New Delhi: The Supreme Court on Friday upheld the constitutional validity of India’s criminal defamation law that was contested by Congress vice president Rahul Gandhi, Delhi Chief Minister Arvind Kejriwal and BJP leader Subramanian Swamy.
Upholding sections 499 and 500 of the Indian Penal Code and sections 199(1) to 199(4) of the Code of Criminal Procedure, 1973, a bench of Justice Dipak Misra and Justice Prafulla C. Pant in their judgment said that the defamation doesn’t have any “chilling effect on freedom of speech”.
“Once we have held that reputation of an individual is a basic element of article 21 of the constitution and balancing of fundamental rights is a constitutional necessity and further the legislature in its wisdom has kept the penal provision alive, it is extremely difficult to subscribe to the view that criminal defamation has a chilling effect on the freedom of speech and expression,” said Justice Misra pronouncing the judgment.
“Reputation being an inherent component of article 21, we do not think it should be allowed to be sullied solely because another individual can have its freedom, and it “cannot be allowed to be crucified at the altar of the other’s right of free speech”.

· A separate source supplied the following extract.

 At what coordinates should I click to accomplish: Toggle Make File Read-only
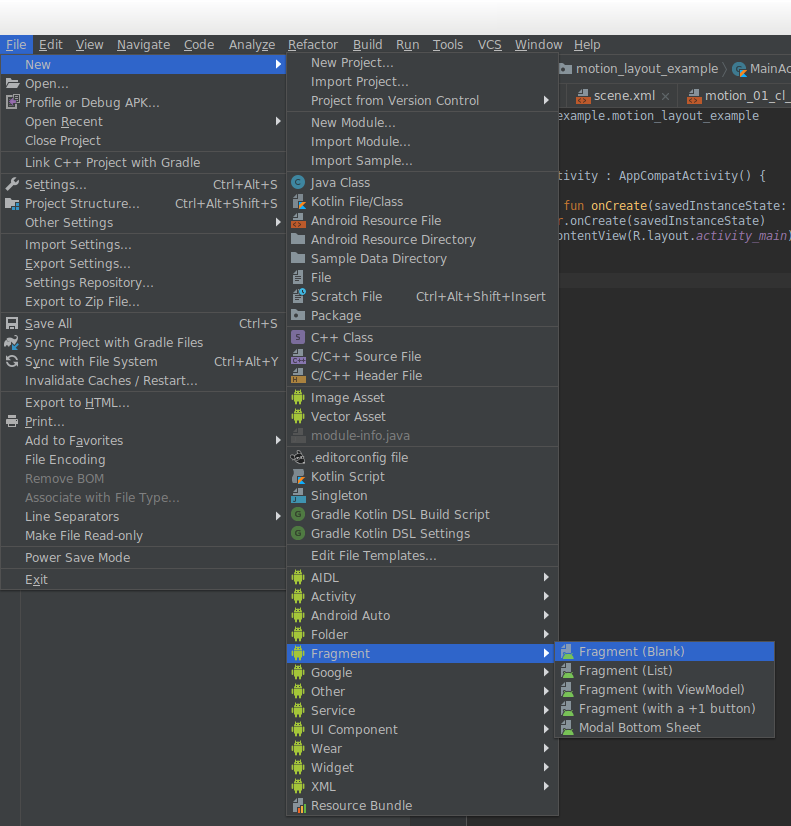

Not accepting the contention that defamation would be criminal only if it gives rise to incitement to constitute an offence, the court said: “It is difficult to accede to the submission that defamation can only get criminality if it incites to make an offence.

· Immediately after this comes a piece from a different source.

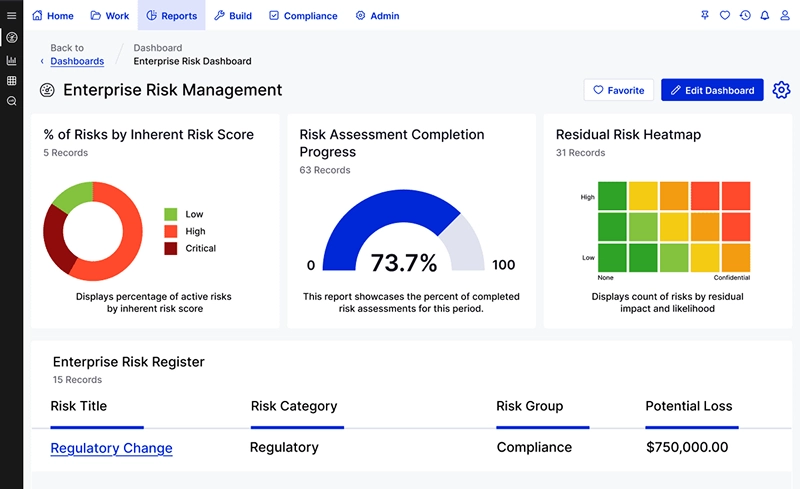Go to the Compliance menu
This screenshot has height=489, width=800.
(x=303, y=16)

“The word ‘defamation’ has its own independent identity and it stands alone and the law relating to defamation has to be understood as it stood at the time when the constitution came into force.”
The court rejected the argument that the defamation of an individual by another can be a civil wrong and could not be made a crime in the name of fundamental rights as protection of private rights qua private individuals cannot be conferred the status of fundamental rights.
“Individuals constitute the collective. Law is enacted to protect the societal interest. The law relating to defamation protects the reputation of each individual in the perception of the public at large. It matters to an individual in the eyes of the society. Protection of individual right is imperative for social stability in a body polity and that is why the state makes laws relating to crimes.
“… There is a link and connect between individual rights and the society; and this connection gives rise to community interest at large. It is a concrete and visible phenomenon. Therefore, when harm is caused to an individual, the society as a whole is affected and the danger is perceived,” it said.
But noting that “is not necessary for all in the chorus to sing the same song”, the court, in a caution to prevent any misuse of criminal defamation law, said that a magistrate should be extremely careful in issuing summons on a plea for initiation of any criminal defamation case.
Referring to the apex court’s earlier judgments on the issue, the court said: “We have referred to these authorities to highlight that in matters of criminal defamation the heavy burden is on the magistracy to scrutinise the complaint from all aspects. Application of mind in the case of complaint is imperative.”
On the effect on the petitioners Gandhi, Kejriwal and Swamy, the court said that now it would be open to them “to challenge the issue of summons before the high court either under article 226 of the constitution or section 482 CrPC, as advised and seek appropriate relief”.
To decide on their next course of action, the court granted them eight weeks time.